◆ **Tasks to carry out**
(A) Extract the passage of the article on the Indonesian investor from "Zufri said the" to "and early 2000.", reproducing it verbatim.
(B) According to the article on the Indonesian investor, what amount did he pay in cash to a local property company as a deposit?

◆ **Extract provided**

━━━━━━━━━━━━━━━━━━━━

Friday, November 2, 2007

Indonesian Investor Disappointed With Local Banks in Malaysia

Indonesian Investor Disappointed With Local Banks

By Mohd Haikal Isa

JOHOR BAHARU, Nov 2 (Bernama) -- An Indonesian investor who has invested significantly to buy four units of properties in two strategic locations in Johor Baharu, says he is changing his plans to invest millions of ringgit here, claiming he faced too many problems with the local banks here.

The investor's representative, Zufri Kaharuddin Mohd Nazir, 41, said the Indonesian investor, currently based in Singapore faced difficulties getting loans from banks here to proceed with his investment plans, although he had paid in cash RM460,000 to a local property company.

The money was the deposit for the said properties, valued at RM4.7 million.

"Since having signed the sale and purchase agreement late last year, the investor has approached almost all the local banks and it has been a dead-end for him. The banks have put up various reasons for refusing him the loan, such as being a foreign citizen, not having any achievement record and without monthly income," Zufri told Bernama here recently.

Zufri said the large amount of cash paid as deposit for the properties was already sufficient proof of the investor's financial standing to pay back any future bank loan.

The investor, who had requested for anonymity due to business reasons, is said to currently own a portfolio of real estate investments covering property assets in Germany, London, Indonesia and Singapore.

Zufri, who is a local businessman, claimed that among the properties owned by the investor included seven condominiums in Singapore worth more than SG$1 million each.

"The investor is among an elite group of Indonesians who took the decision to transfer their wealth to Singapore from Indonesia amid the unsteady economic and political climate in Indonesia during the late 90s and early 2000.

━━━━━━━━━━━━━━━━━━━━

◆ **Given material**

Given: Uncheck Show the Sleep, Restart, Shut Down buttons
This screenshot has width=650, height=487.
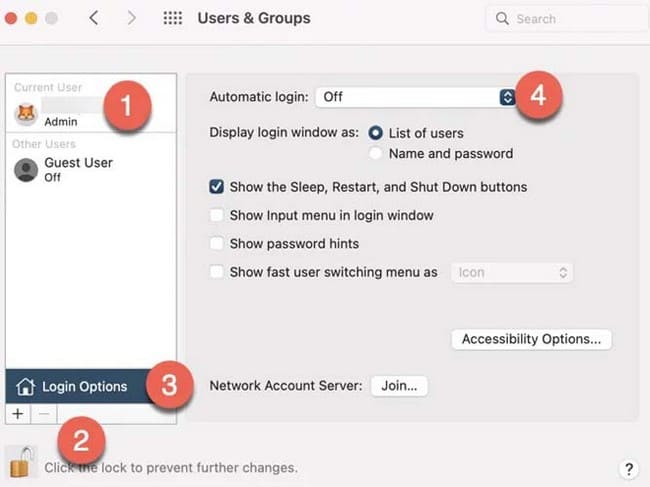Looking at the screenshot, I should tap(216, 187).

━━━━━━━━━━━━━━━━━━━━

◆ **Answers per task**
(A)
Zufri said the large amount of cash paid as deposit for the properties was already sufficient proof of the investor's financial standing to pay back any future bank loan.

The investor, who had requested for anonymity due to business reasons, is said to currently own a portfolio of real estate investments covering property assets in Germany, London, Indonesia and Singapore.

Zufri, who is a local businessman, claimed that among the properties owned by the investor included seven condominiums in Singapore worth more than SG$1 million each.

"The investor is among an elite group of Indonesians who took the decision to transfer their wealth to Singapore from Indonesia amid the unsteady economic and political climate in Indonesia during the late 90s and early 2000.

(B) RM460,000